Vier Mitarbeiter und Streetworker arbeiten für Drobs, viele auch vor Ort, direkt dort, wo Drogen konsumiert werden. Drobs bietet nicht nur Information, Beratung und ambulante Behandlung an, sondern auch Wertschätzung und zudem Hilfe für Angehörige. Neumeier erzählte exemplarisch von einem verzweifelten Vater, der Ende 1993 in einer Apotheke Spritzen für seinen heroinabhängigen Sohn zu kaufen versuchte. Durch diesen Hilferuf ist Drobs 1994 mit weiteren neun Interessierten entstanden. Alle verstehen sich als Begleitung durch alle Phasen und unterliegen der Schweigepflicht. Der etwa 100 Mitglieder starke Verein habe es geschafft, Vertrauen aufzubauen. Viele Drogenabhängige kämen sogar freiwillig, andere, weil sie von der Justiz Beratungsstunden als Auflagen bekommen haben.

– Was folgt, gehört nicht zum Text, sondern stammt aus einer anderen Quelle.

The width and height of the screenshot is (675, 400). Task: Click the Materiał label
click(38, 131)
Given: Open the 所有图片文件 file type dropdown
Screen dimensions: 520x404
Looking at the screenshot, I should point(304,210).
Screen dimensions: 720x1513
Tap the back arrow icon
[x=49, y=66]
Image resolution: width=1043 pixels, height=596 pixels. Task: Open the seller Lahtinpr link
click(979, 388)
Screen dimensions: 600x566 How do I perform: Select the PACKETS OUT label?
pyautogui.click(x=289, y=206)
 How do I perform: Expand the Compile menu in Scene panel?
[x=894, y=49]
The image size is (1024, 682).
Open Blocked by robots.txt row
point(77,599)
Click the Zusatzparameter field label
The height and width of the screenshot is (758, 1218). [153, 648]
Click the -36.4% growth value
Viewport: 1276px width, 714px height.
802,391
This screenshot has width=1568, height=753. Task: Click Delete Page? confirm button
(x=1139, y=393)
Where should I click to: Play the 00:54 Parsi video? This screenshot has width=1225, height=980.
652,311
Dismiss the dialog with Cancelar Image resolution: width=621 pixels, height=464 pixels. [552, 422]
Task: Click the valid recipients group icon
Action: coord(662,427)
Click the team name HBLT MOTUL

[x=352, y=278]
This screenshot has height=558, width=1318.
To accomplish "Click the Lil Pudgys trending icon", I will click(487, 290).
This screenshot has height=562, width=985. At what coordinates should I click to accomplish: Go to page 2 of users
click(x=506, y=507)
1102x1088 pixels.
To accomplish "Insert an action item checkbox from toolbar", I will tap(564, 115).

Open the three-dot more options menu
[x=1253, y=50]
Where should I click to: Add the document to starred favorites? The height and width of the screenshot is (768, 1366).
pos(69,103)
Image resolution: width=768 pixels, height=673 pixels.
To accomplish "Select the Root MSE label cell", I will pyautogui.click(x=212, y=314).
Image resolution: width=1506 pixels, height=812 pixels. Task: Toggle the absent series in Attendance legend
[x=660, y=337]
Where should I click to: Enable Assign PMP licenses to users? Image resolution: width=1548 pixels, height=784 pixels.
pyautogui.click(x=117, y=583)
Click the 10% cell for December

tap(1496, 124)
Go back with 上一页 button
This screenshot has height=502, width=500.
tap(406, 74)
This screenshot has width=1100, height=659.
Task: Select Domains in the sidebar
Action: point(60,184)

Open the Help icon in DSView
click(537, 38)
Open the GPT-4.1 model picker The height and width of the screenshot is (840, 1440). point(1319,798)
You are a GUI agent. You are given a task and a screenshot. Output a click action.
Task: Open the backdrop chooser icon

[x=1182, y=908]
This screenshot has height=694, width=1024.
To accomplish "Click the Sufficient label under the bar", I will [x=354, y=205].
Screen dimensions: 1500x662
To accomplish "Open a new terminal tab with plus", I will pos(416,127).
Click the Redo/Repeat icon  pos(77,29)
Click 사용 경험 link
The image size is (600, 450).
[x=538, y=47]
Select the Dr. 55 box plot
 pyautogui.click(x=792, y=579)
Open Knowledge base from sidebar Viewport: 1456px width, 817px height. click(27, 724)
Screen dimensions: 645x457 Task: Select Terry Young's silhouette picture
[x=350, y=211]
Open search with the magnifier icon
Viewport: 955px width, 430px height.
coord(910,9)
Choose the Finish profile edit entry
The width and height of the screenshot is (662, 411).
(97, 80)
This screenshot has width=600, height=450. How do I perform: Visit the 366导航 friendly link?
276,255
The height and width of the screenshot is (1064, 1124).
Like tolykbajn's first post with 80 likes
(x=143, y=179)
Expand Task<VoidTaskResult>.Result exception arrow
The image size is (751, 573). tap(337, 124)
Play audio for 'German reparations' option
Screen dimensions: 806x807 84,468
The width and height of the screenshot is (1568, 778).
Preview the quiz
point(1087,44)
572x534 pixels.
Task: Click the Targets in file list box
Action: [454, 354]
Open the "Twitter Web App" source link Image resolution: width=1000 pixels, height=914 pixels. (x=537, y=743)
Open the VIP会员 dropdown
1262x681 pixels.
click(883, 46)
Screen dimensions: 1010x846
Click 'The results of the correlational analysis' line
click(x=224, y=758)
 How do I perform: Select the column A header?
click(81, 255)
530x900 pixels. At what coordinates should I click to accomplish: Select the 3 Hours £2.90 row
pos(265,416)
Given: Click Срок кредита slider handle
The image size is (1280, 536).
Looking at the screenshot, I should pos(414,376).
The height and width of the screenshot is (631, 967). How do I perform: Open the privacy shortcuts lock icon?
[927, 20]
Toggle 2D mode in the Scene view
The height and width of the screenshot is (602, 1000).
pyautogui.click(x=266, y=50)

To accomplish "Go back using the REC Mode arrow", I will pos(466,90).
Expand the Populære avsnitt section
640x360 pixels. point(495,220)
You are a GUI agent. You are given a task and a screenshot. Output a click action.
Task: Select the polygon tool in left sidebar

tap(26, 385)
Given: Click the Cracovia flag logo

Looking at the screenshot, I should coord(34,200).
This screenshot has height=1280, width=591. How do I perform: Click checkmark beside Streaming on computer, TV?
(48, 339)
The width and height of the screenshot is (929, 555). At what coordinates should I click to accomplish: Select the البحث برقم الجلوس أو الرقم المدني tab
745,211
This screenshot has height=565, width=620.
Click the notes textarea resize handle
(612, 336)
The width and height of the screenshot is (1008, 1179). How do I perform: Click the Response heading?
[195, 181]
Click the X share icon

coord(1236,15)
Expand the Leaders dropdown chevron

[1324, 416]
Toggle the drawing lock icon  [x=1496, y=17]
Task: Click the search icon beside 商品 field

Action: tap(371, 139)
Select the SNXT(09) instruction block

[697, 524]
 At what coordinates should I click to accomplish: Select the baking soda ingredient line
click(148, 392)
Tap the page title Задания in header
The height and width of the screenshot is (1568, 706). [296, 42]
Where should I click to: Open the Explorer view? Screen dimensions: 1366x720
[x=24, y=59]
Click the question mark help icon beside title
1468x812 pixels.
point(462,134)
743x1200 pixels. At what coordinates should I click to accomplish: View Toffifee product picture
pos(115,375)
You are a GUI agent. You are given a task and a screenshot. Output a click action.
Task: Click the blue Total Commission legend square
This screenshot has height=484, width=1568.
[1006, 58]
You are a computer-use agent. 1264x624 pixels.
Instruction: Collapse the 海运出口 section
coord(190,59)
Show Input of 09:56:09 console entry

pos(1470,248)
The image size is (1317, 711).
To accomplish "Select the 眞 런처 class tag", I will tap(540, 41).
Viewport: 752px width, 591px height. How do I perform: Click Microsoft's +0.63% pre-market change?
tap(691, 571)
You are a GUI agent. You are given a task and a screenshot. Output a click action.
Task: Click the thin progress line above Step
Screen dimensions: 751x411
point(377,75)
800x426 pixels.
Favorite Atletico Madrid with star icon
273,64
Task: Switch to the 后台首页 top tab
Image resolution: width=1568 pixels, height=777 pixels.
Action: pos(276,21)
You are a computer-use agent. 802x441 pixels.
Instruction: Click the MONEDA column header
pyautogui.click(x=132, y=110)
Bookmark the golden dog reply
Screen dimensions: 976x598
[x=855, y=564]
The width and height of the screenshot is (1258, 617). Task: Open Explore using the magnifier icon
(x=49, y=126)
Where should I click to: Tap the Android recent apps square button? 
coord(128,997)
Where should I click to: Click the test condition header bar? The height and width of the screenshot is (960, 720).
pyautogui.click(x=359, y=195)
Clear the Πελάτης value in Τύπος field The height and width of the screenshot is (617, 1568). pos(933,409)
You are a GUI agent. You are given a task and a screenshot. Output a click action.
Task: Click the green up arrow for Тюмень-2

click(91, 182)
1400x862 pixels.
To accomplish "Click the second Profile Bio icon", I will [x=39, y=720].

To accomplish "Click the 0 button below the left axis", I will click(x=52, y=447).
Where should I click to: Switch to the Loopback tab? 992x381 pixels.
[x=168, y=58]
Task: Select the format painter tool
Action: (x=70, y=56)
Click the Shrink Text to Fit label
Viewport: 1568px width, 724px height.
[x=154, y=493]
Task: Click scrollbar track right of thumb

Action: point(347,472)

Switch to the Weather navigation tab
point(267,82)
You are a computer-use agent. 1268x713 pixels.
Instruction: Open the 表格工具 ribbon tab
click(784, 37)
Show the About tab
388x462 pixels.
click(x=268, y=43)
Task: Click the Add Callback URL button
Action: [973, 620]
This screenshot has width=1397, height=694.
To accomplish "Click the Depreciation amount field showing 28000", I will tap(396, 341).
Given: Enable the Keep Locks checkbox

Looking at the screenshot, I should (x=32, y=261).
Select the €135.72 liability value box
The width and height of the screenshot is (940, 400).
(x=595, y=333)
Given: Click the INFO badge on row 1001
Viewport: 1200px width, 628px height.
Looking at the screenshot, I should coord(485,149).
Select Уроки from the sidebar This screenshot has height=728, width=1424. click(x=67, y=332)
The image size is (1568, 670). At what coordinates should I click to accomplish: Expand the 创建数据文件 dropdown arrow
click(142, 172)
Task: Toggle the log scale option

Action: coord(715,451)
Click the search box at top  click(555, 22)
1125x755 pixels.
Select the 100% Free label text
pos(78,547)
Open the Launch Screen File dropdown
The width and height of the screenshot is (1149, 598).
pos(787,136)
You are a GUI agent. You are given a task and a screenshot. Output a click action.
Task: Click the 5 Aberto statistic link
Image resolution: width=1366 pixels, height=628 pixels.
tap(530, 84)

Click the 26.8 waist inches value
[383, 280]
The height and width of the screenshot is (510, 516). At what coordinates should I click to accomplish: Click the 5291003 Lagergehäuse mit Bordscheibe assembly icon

Die Gemeinden sollten vor allem die Jugendarbeit hochhalten, betonte Sylvia Neumeier. Auf die Frage von Josef Haltmayr (SPD), was sie vom Standort Bahnhof für das neue Juz halte (wir haben berichtet), antwortete die Drogenexpertin: „Der Bahnhof ist superklasse.“ Dort gebe es eine gewisse Kontrolle. Von Hubert Güntner (FW) befragt nach typischen Umschlagplätzen, antwortete Neumeier: „Überall dort, wo Menschen sind.“ Zudem gebe es den Rückzug ins Internet, „wo illegale Substanzen bestellt und per Boten überbracht werden wie beim Pizzadienst“.

Bürgermeister Anton Kerle fasste am Ende die allgemeine Stimmung zusammen: „Ihre Schilderungen machen uns betroffen. Sie haben uns weitergebracht.“ Kerle will jetzt mit Rektorin Nicola Lachner über die Einführung des Präventionsprogramm auch an der Schule Altomünster sprechen und die Schulverbandsversammlung informieren.